How do you get to Carnegie Hall? You guessed it. Practice is probably the most important factor in determining whether a student will be successful in their ability to perform at the piano. It is absolutely imparitive that parents and students develop a routine of practice in their daily lives. Students who are just beginning will want to spend between 15-20 minutes daily practicing their assignments and refreshing what they learned in their private lesson.
Practice is most effective when students are in a comfortable, well-lit, and quiet room without distractions. Practicing on a piano rather than a keyboard is best for developing a strong technique at the piano. Keyboards have a much lighter touch and will not develop the finger strength like a piano. If you are not in the market to buy a piano at the present moment, there are often places that will rent pianos on a month to month basis.
Supervising your child during their practice sessions is really essential for young beginners. Young children often do not yet have the ability to sit and focus on their own, and your presence beside them will provide them the energy to concentrate. You don't necessarily need to re-teach everything that they learned during their private lesson, but just gently reinforcing ideas and helping them to move towards a goal is enough for success. It is very important that parents remain calm and use a soft tone of voice when working with their children through a practice session. Playing a musical instrument is not without many challenges, and we will want to model being as calm and patient as we can, so that our children learn to do the same. If you are frustrated with your child's progress, try to change that energy into a force of determination. Remember, what you feel will easily transfer to your child, and it often takes numerous repetitions for students to successfully play a passage. Keep it postive, and your help will advance them levels beyond what you could have every imagined for your child.
Adults who begin piano lessons will often find that they learn the basics much faster then they expect. Kristin designs custom lesson plans to meet the needs of her adult students while also teaching them the basic skills they will need to play in any style. Students learn note-reading, scales, chords, improvisation, and a mixture of familiar and unfamiliar songs from different styles. A great Beginning method that Kristin uses with her adults is Faber and Faber's Adult Piano Adventures. Students learn to read notes and chords right away, and find that they can already begin playing songs they know within just a few lessons.
Whether you are completely new to music, or you've been singing in choirs and playing instruments for years, it's never too late to start learning to play the piano! For adults, playing piano can be a great creative and emotional outlet, can relieve stress and anxiety, and can bring you great moments of joy as you play through your favorite pieces. Everyone is born with an innate ability to make music. Develop your musicality to its fullest potential and you may be surprised at the level of artistry you can acheive!

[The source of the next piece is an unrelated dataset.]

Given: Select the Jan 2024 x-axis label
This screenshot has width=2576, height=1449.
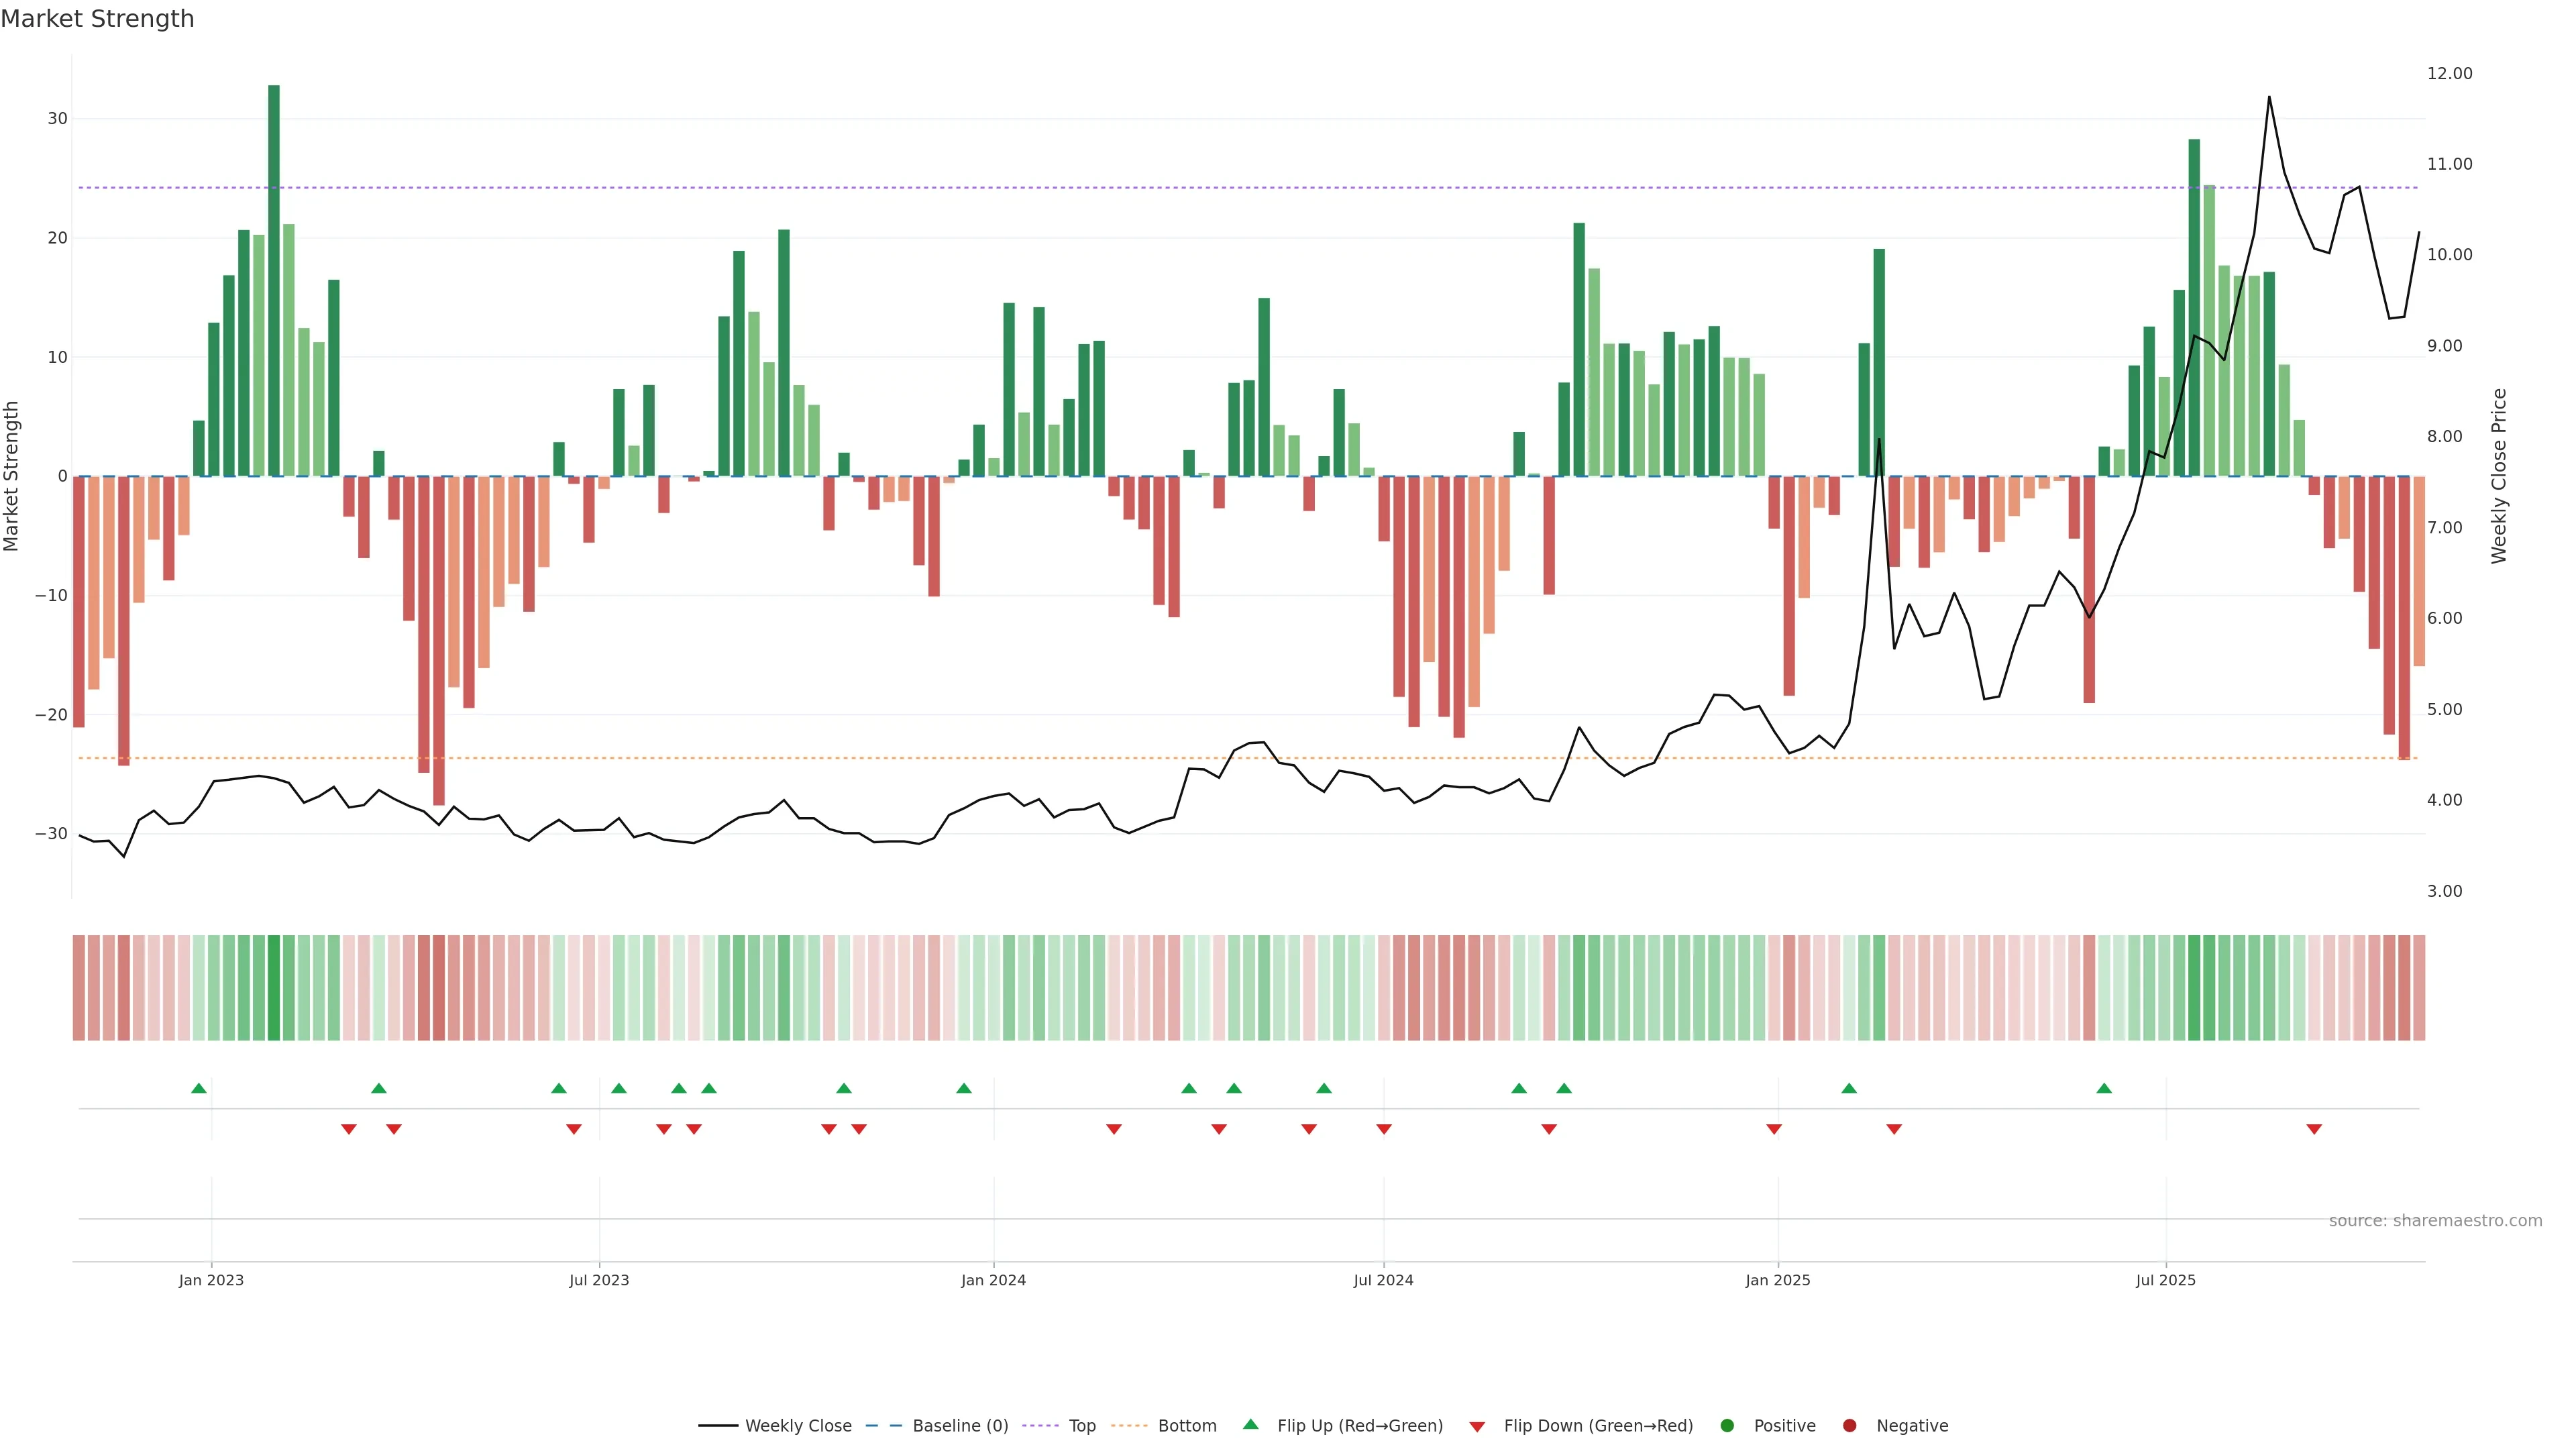Looking at the screenshot, I should point(993,1280).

We reccommend that adults choose 45 minute lessons to get started, and often move to 60 minutes after they advance into intermediate repetoire.

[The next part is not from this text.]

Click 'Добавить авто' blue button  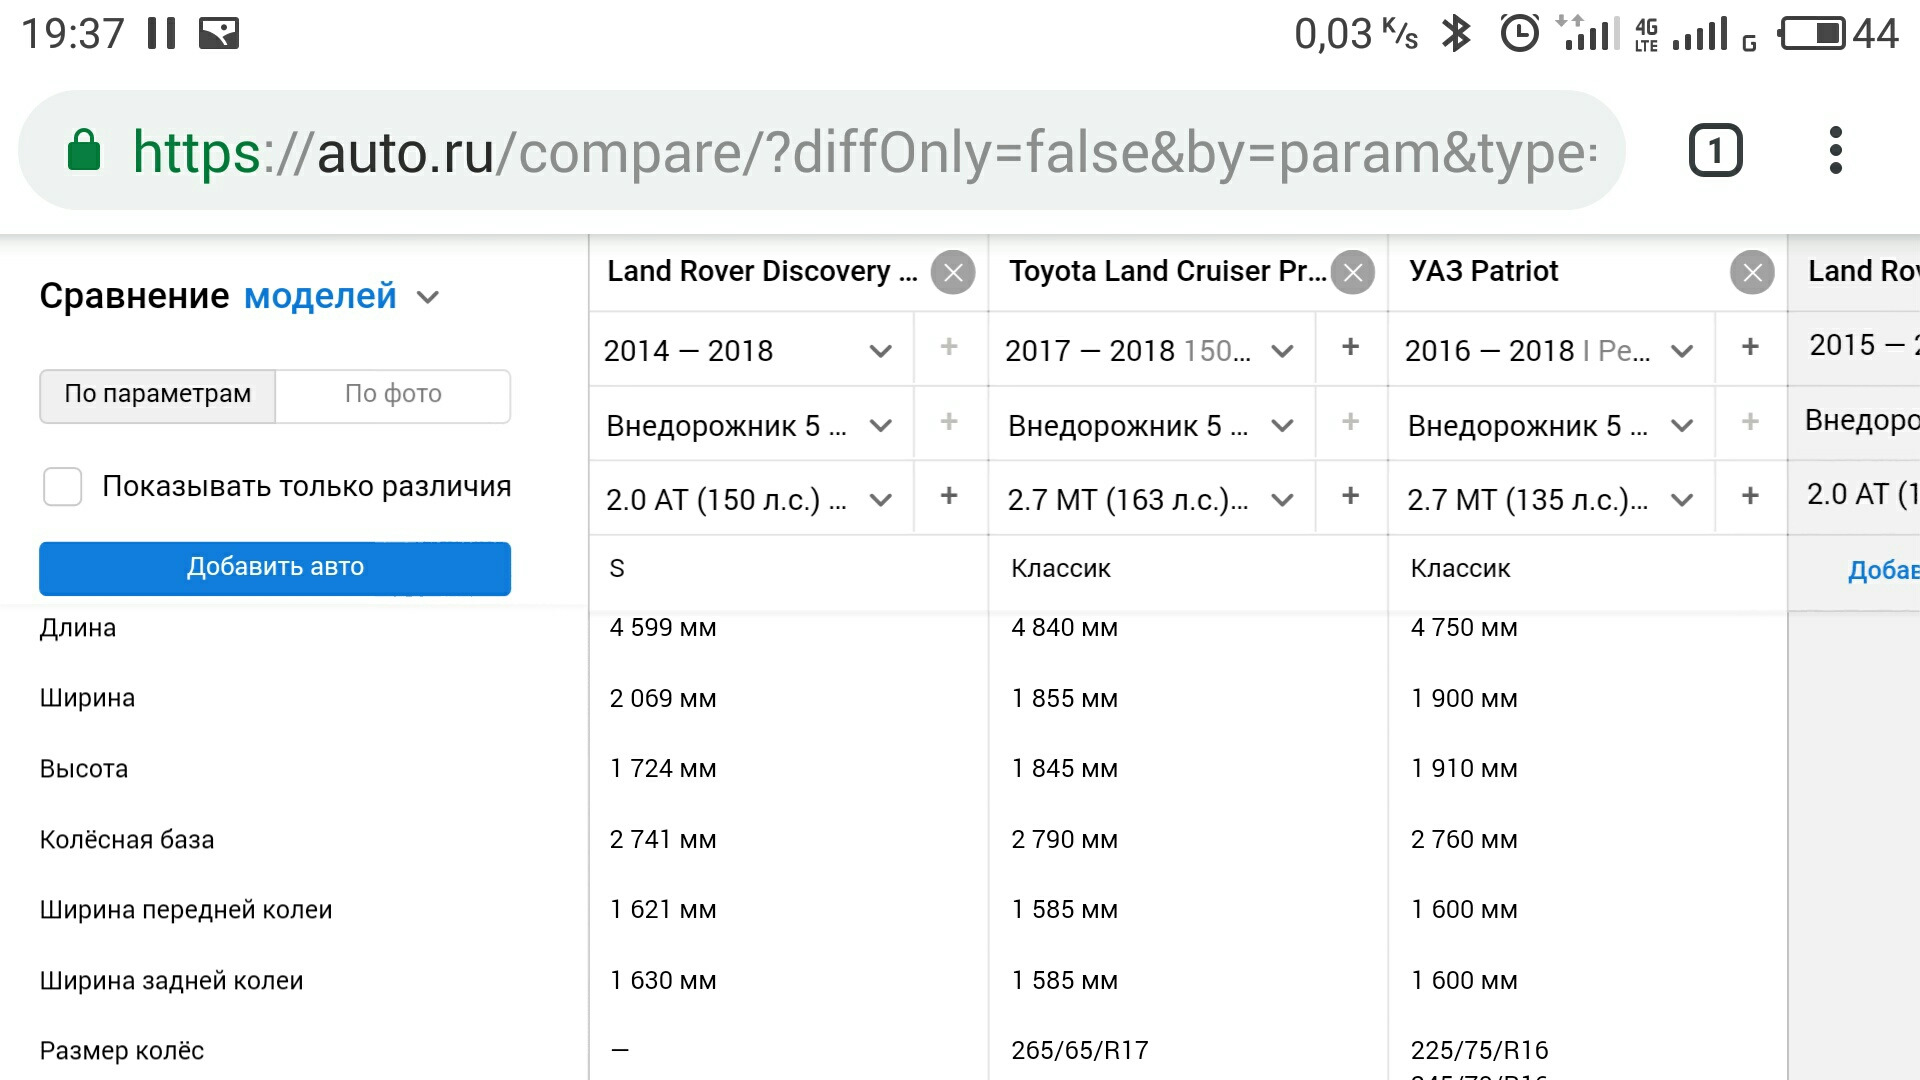(x=275, y=568)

Students who are very serious about their work may find that they would like to take on the challenge of preparing for a competition. Competitions usually take several months to a year of intense practice, and students will often need extra lessons in order to prepare their pieces to an appropriate level. Students will need to have performed in at least three (or more) recitals before they are ready for the pressure of performing at a competition. Preparing for a competition can be an excellent way to motivate students to play at their absolute best, but they will have to be ready to sacrifice other parts of their schedule to add in the extra daily practice time that it will take to bring themselves to that level. Kristin has had several students compete in competitions, and is more than willing to train a talented student who is willing to commit the time and energy to winning.